Thomas Haug

From ETHW

Thomas Haug
Thomas Haug
Awards
IEEE/RSE James Clerk Maxwell Medal, Charles Stark Draper Prize

Biography

The groundbreaking contributions of Thomas Haug and Philippe Dupuis in developing the Global System for Mobile Communications (GSM) set the international policy framework responsible for the success and continued advancement of international mobile communications.

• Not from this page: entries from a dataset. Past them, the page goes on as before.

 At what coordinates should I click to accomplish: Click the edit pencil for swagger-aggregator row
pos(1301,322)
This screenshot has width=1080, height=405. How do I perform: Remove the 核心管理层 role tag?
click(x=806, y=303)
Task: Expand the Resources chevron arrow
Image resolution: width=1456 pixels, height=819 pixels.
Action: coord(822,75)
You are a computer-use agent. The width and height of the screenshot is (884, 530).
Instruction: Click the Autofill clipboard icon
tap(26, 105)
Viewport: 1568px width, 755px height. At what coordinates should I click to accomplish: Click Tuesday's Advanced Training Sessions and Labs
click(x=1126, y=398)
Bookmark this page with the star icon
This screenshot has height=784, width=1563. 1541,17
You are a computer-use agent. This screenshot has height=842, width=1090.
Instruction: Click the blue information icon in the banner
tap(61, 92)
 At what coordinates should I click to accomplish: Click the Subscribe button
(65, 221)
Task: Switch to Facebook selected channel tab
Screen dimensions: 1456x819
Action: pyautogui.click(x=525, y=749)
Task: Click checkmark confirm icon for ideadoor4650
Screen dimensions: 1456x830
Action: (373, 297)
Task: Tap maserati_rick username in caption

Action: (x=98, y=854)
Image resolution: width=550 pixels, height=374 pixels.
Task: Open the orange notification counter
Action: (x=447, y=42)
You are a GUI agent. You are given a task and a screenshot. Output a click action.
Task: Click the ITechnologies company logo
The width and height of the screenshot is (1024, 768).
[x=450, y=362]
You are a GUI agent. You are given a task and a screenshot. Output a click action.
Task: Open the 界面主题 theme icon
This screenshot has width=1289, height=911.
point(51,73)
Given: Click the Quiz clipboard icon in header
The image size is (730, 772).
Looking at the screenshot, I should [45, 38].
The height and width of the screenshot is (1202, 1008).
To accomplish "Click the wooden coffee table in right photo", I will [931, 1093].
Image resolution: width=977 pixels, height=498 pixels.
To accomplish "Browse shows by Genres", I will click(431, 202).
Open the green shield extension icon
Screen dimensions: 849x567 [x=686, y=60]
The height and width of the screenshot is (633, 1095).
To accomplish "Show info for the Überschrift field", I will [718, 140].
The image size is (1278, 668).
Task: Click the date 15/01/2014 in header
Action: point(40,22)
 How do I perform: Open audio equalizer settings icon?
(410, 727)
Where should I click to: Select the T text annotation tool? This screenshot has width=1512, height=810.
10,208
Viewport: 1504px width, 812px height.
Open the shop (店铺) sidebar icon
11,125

Haug’s experience in developing the Nordic Mobile Telephone project, a 1G analog system that was the first example of international roaming among mobile phone users in Sweden, Norway, Denmark, and Finland, helped pave the way to developing GSM. Serving as chair of the Special Mobile Group of the European Conference of Postal and Telecommunications Administrations (CEPT), Haug was tasked with finding a consensus on 2G digital technology for mobile communications. GSM would be the solution. Dupuis led the Franco-German cooperation program that demonstrated digital technologies were mature enough to build the GSM system. Dupuis strongly supported using slow frequency hopping, which later allowed operators to manage the huge growth of traffic with reduced impairments to the quality of service. This enabled GSM to achieve performance equal or superior to competing digital systems. Under Haug’s leadership, GSM allowed the first digital telephone call in 1992 between the Finnish prime minister and the mayor of Tampere. His initiatives also led to the inclusion of the SIM card and SMS text messaging. Dupuis is credited with moving GSM from concept to reality, and he followed Haug as chair of the Special Mobile Group. Dupuis also promoted a smooth transition concept that ensured the continuation of GSM as a foundation for 3G, 4G, and even today’s emerging 5G standards. Haug’s and Dupuis’ development of GSM as a singular cellular standard to replace a plethora of competing national standards has stood the test of time in providing seamless service improvements for successful worldwide wireless communications.

Haug is the recipient of the 2013 Charles Stark Draper Prize from the U.S. National Academy of Engineering and is a former chairman of the Special Mobile Group of the CEPT (now the European Telecommunications Standards Institute) ; Sollentuna, Sweden.